▸ **Given information**:
<<<<
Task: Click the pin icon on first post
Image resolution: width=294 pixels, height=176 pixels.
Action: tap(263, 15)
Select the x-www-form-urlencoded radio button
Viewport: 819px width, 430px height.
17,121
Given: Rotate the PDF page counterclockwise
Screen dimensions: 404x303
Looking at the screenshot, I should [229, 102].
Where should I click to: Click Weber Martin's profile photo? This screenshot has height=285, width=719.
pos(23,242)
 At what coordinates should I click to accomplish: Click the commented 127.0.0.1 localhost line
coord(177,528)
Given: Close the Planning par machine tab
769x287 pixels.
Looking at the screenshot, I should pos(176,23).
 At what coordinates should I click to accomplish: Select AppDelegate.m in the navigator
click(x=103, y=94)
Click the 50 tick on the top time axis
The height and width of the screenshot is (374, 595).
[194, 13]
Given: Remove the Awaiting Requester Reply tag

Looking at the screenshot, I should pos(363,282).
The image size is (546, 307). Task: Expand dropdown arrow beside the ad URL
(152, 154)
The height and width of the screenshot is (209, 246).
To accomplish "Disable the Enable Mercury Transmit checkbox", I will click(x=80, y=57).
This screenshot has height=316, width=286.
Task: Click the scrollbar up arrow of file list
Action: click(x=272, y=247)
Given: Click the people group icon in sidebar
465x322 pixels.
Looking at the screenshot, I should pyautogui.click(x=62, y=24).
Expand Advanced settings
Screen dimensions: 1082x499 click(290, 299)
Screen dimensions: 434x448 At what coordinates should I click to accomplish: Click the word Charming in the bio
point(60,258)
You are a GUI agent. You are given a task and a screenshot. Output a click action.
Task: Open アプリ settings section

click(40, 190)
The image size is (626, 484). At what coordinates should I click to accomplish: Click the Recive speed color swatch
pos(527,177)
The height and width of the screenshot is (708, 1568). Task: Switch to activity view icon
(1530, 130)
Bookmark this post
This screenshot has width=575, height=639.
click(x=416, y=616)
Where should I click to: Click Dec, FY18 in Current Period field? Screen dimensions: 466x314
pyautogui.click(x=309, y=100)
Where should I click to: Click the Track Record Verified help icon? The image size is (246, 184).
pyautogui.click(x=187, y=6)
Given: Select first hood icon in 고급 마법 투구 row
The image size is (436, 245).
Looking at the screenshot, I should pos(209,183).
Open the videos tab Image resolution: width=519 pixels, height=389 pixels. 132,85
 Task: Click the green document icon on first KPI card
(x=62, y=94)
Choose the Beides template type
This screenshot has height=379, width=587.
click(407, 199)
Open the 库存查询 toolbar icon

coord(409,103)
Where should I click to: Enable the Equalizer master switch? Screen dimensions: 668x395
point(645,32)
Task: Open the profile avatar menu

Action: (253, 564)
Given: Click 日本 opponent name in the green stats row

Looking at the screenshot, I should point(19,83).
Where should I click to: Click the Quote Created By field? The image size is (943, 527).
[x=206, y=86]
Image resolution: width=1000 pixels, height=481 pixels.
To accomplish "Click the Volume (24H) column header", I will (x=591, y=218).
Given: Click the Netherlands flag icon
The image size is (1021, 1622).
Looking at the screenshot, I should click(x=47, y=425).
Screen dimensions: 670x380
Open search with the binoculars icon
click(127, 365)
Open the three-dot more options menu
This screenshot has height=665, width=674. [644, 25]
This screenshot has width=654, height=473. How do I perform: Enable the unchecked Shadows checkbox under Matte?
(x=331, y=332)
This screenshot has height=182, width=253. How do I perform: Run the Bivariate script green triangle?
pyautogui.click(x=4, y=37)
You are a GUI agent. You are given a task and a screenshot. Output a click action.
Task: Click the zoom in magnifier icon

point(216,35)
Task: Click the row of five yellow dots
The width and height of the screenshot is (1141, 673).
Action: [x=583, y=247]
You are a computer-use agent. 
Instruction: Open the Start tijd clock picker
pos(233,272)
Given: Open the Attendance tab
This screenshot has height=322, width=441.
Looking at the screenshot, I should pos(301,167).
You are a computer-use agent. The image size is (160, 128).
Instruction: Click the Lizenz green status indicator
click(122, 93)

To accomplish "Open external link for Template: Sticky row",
>>>>
▸ **Exercise description**:
What needs duplicating is the run of lines from the one containing "Task: Click the row of five yellow dots" through the last line of the entries above, exact and complete.

▸ **Exercise answer**:
Task: Click the row of five yellow dots
The width and height of the screenshot is (1141, 673).
Action: [x=583, y=247]
You are a computer-use agent. 
Instruction: Open the Start tijd clock picker
pos(233,272)
Given: Open the Attendance tab
This screenshot has height=322, width=441.
Looking at the screenshot, I should pos(301,167).
You are a computer-use agent. The image size is (160, 128).
Instruction: Click the Lizenz green status indicator
click(122, 93)

To accomplish "Open external link for Template: Sticky row",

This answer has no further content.